Toplanma merkezi

Doğu Guta’da altı senedir Esed rejimi, İran ve Rusya’nın amansız saldırılarını yiğitçe göğüsleyen devrim savaşçıları, bölge neredeyse tamamen enkaza döndüğü halde tünelin ucunda hâlâ bir ışık zerresi dahî göremeyince, sivil ahalinin hatırı için bölgeden çekilmeye başladılar. İstikamet: Türkiye’nin kontrolündeki topraklar. Ama o ışık zerresini bir görselerdi var ya…

İdlib’deki devrim savaşçıları mevzilerinde durmaya devam etseler de şehri mümkün mertebe Rusya’nın hava bombardımanına uğratmamak ve Türkiye’nin Astana’da Rusya’ya verdiği sözü yere düşürmemek için üç adım ötedeki düşmanın tahriklerine dişlerini fena halde gıcırdatarak ve ‘Sanki Rusya sözünde duruyor!’ diye homurdanarak da olsa katlanıyorlar.
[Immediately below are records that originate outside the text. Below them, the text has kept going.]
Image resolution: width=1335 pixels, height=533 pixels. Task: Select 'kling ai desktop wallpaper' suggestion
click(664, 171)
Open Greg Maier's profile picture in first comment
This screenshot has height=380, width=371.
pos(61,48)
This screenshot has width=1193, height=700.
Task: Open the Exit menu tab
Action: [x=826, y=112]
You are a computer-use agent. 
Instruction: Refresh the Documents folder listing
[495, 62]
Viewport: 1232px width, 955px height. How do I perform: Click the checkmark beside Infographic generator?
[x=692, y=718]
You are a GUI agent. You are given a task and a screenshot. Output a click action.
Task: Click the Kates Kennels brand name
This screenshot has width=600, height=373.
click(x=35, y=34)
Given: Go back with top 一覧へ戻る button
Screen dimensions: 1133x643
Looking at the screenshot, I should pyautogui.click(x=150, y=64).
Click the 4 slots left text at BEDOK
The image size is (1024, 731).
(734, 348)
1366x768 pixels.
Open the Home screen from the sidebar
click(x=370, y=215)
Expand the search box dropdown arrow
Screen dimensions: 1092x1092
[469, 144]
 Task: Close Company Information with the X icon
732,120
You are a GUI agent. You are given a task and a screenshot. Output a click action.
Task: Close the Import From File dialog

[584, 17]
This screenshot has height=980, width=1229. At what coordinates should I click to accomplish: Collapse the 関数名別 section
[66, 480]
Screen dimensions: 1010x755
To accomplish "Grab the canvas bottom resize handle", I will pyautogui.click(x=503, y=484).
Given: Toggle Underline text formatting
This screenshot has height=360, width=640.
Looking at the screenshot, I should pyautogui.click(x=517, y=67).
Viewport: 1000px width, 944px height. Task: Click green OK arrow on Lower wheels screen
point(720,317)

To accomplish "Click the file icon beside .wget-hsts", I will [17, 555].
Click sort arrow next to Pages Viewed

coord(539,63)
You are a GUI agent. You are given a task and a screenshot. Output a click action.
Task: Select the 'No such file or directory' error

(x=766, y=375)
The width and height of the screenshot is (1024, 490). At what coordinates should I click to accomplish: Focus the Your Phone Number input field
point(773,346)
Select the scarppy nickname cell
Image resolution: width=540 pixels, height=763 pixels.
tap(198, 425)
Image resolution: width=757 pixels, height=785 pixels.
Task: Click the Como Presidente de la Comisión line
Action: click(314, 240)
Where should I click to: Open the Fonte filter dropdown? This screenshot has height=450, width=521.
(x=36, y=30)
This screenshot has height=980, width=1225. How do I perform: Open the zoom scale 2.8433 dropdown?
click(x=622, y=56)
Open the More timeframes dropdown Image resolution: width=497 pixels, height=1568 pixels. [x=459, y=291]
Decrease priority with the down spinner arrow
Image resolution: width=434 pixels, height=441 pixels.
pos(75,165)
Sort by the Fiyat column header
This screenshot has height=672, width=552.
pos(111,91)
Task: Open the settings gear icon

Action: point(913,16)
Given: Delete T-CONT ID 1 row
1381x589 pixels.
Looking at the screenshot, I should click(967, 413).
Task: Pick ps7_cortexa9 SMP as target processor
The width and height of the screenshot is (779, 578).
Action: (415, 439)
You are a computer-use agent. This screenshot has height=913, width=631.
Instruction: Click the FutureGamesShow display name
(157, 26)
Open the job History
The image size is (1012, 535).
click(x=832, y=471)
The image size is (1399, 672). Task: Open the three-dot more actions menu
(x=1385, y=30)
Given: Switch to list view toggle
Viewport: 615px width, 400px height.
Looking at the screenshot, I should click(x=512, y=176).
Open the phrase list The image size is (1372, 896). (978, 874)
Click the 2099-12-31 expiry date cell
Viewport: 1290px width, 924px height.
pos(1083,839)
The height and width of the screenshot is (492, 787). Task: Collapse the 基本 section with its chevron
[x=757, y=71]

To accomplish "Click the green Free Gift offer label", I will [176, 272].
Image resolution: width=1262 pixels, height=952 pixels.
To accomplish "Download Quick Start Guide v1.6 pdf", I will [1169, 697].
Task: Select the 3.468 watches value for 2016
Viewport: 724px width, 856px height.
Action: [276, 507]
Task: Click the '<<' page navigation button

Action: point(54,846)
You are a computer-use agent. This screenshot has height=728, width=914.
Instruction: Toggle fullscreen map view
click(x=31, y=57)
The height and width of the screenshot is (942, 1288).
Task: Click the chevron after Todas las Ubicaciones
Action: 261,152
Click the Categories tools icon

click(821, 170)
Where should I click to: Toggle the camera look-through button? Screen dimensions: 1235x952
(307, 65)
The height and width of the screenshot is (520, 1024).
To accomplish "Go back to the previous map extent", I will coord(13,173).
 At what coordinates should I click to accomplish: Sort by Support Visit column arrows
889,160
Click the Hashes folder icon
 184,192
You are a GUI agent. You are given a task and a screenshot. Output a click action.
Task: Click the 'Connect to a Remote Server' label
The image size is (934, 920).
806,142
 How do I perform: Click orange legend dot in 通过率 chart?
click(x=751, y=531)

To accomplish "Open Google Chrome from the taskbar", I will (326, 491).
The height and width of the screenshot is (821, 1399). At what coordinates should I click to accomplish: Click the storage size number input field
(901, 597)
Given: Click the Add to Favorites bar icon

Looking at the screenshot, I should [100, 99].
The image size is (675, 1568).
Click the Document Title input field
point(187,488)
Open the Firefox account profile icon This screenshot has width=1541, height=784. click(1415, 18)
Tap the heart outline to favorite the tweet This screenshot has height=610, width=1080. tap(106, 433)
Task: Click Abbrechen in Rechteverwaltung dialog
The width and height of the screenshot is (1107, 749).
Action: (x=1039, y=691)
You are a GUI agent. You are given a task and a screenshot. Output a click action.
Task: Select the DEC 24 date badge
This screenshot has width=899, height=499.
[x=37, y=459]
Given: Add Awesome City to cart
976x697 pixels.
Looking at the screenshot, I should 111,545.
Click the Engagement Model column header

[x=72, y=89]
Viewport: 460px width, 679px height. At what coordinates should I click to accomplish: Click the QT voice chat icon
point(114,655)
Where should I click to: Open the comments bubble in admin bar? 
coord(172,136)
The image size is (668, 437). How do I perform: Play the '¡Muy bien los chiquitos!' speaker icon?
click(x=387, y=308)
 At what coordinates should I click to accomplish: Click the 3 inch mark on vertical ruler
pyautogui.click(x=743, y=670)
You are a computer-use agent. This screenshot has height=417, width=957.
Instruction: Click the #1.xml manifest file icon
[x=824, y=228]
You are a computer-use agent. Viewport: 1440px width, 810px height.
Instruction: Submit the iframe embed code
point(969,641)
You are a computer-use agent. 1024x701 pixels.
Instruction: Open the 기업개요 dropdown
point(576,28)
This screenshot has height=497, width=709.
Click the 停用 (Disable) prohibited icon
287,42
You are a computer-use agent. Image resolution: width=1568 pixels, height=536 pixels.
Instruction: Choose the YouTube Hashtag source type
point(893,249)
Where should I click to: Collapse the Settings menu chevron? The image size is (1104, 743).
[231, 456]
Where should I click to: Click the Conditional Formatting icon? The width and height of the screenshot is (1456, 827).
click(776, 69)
Ah ulan ah, başı sonu belli bir er meydanında şöyle delikanlıca bir cenk olacaktı ki…

***

Devrim savaşçılarının doğrudan doğruya Esed rejimi, İran ve Rusya ile çarpıştığı cepheler tükendi tükeniyor.

Bırakın rejimle savaşılan cepheleri, rejim muhalifi kimliğiyle rahatça nefes alınabilecek sivil sahalar bile tükendi tükeniyor.

Bir nefes sıhhat için Fırat Kalkanı, Zeytin Dalı topraklarına akıyor kalabalıklar.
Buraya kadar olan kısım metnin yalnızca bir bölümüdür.